→ **STATED TASK 1**:
Answer these about the patch text:
(a) Whose name appears on the From: line?
(b) What are given as an example of the mac layer devices that can be assigned to a physical interface?
(c) What can virtual mac devices bypass by using the operations structure?
→ **STATED TASK 2**: Copy everything in the patch text from "From a6cc0cfa72e0b6d9f2c8fd858aacc32313c4f272 Mon" down to "hardware more efficiently.", keeping every word and character unchanged.

→ **READING PASSAGE**:
————
From a6cc0cfa72e0b6d9f2c8fd858aacc32313c4f272 Mon Sep 17 00:00:00 2001
From: John Fastabend <john.r.fastabend@intel.com>
Date: Wed, 6 Nov 2013 09:54:46 -0800
Subject: net: Add layer 2 hardware acceleration operations for macvlan devices

Add a operations structure that allows a network interface to export
the fact that it supports package forwarding in hardware between
physical interfaces and other mac layer devices assigned to it (such
as macvlans). This operaions structure can be used by virtual mac
devices to bypass software switching so that forwarding can be done
in hardware more efficiently.
————
→ **SOURCE EXCERPT**:
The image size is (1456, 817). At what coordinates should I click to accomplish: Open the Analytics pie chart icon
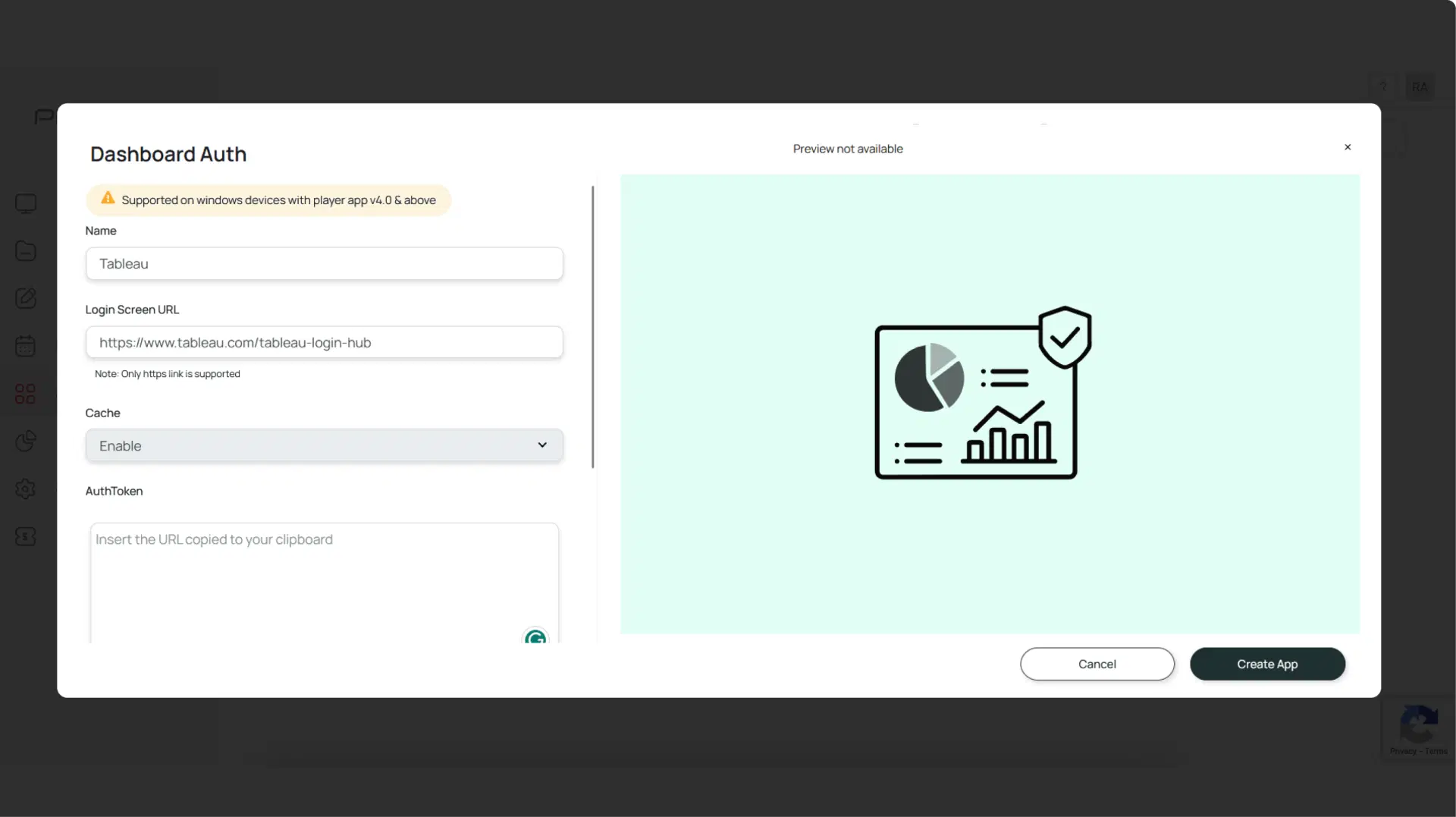tap(26, 441)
————
→ **FULL RESPONSE 1**:
(a) John Fastabend
(b) Macvlans
(c) Software switching

→ **FULL RESPONSE 2**:
From a6cc0cfa72e0b6d9f2c8fd858aacc32313c4f272 Mon Sep 17 00:00:00 2001
From: John Fastabend <john.r.fastabend@intel.com>
Date: Wed, 6 Nov 2013 09:54:46 -0800
Subject: net: Add layer 2 hardware acceleration operations for macvlan devices

Add a operations structure that allows a network interface to export
the fact that it supports package forwarding in hardware between
physical interfaces and other mac layer devices assigned to it (such
as macvlans). This operaions structure can be used by virtual mac
devices to bypass software switching so that forwarding can be done
in hardware more efficiently.